━━ ENTRIES PROVIDED ━━

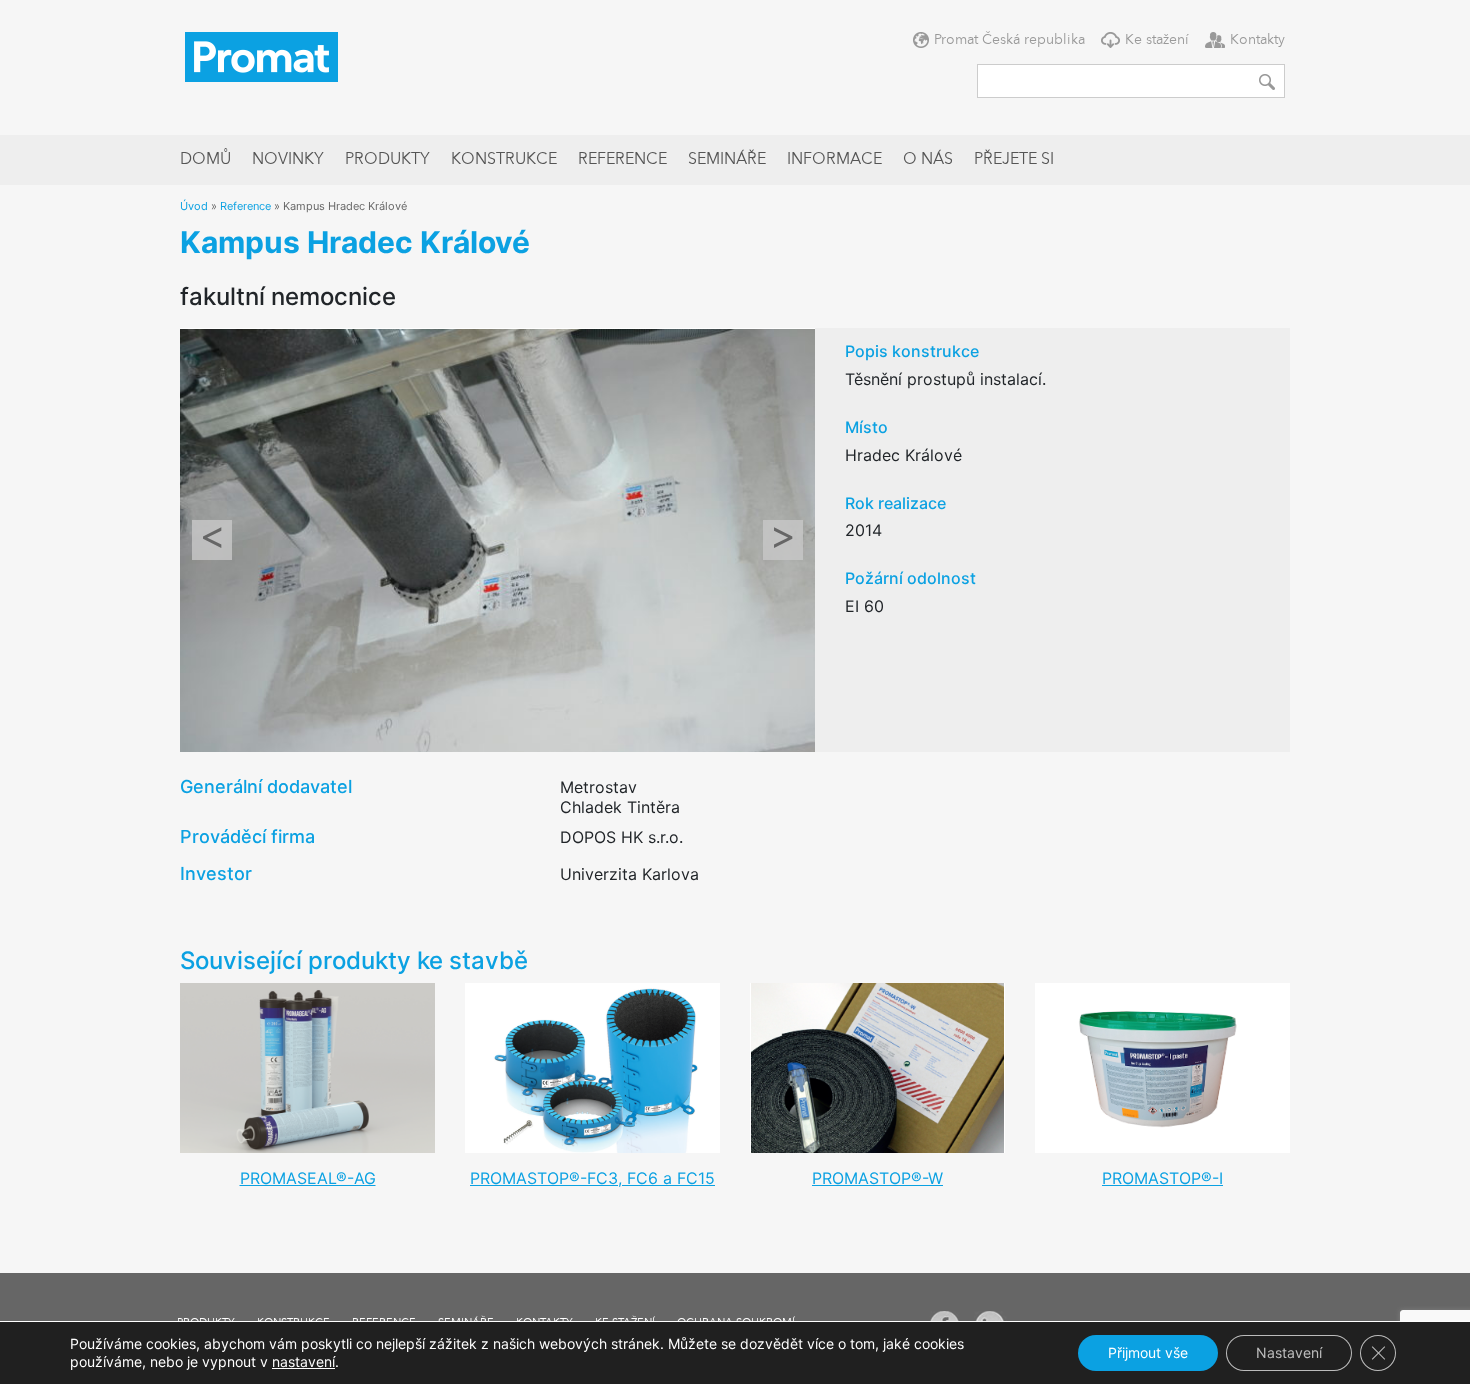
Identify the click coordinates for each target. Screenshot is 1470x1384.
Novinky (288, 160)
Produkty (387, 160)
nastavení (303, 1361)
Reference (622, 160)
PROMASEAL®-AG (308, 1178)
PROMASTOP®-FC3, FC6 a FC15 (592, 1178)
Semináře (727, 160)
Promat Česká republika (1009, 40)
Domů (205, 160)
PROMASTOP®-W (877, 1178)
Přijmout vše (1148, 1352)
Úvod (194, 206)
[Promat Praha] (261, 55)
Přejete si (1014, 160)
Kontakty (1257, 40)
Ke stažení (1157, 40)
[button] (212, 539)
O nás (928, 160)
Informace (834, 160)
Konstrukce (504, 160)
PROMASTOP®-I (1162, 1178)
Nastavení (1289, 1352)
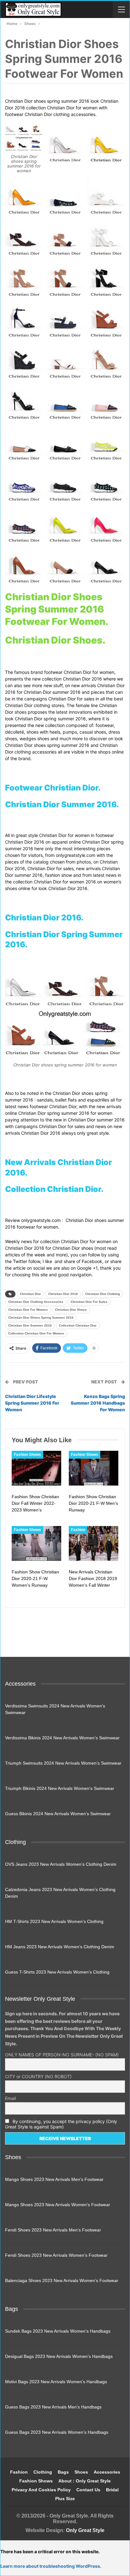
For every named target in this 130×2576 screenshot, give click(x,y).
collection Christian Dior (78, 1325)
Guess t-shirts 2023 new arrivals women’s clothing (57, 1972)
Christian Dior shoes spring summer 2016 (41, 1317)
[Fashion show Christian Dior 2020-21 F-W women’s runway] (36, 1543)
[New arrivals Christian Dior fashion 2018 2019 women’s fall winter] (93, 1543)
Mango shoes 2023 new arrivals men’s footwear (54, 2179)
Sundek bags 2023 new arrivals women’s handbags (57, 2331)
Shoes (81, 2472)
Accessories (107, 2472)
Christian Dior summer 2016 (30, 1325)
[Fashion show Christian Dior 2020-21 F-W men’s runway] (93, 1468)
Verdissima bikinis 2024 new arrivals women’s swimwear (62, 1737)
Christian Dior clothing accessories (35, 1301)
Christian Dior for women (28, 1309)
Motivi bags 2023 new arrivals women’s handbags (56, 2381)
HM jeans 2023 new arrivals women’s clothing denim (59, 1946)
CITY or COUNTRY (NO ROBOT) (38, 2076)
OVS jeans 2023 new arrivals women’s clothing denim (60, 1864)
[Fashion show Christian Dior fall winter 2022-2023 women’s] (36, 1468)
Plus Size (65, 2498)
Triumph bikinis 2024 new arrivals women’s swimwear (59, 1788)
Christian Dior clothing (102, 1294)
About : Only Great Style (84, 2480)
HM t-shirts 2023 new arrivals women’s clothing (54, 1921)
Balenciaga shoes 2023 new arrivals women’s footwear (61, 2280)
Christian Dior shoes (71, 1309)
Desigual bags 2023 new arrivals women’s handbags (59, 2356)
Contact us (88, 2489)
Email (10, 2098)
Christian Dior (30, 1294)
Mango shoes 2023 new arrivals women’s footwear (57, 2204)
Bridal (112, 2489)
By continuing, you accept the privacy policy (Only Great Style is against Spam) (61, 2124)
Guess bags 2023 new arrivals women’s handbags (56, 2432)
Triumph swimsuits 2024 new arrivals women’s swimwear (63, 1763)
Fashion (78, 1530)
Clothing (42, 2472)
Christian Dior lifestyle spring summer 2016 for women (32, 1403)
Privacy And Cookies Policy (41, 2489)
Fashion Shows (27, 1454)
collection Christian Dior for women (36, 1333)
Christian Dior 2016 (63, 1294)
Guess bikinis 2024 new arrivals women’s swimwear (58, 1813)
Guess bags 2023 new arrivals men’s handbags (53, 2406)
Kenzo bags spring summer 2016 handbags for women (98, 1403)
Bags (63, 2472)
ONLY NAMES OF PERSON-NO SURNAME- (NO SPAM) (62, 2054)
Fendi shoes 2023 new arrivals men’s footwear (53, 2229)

━━━

All that is wanted is an exact copy of the lines from the line holding "Clothing (42, 2472)" through the end of the material above, including both.

# SOLUTION TO THIS EXERCISE
Clothing (42, 2472)
Christian Dior lifestyle spring summer 2016 for women (32, 1403)
Privacy And Cookies Policy (41, 2489)
Fashion Shows (27, 1454)
collection Christian Dior for women (36, 1333)
Christian Dior 2016 (63, 1294)
Guess bikinis 2024 new arrivals women’s swimwear (58, 1813)
Guess bags 2023 new arrivals men’s handbags (53, 2406)
Kenzo bags spring summer 2016 handbags for women (98, 1403)
Bags (63, 2472)
ONLY NAMES OF PERSON-NO SURNAME- (NO SPAM) (62, 2054)
Fendi shoes 2023 new arrivals men’s footwear (53, 2229)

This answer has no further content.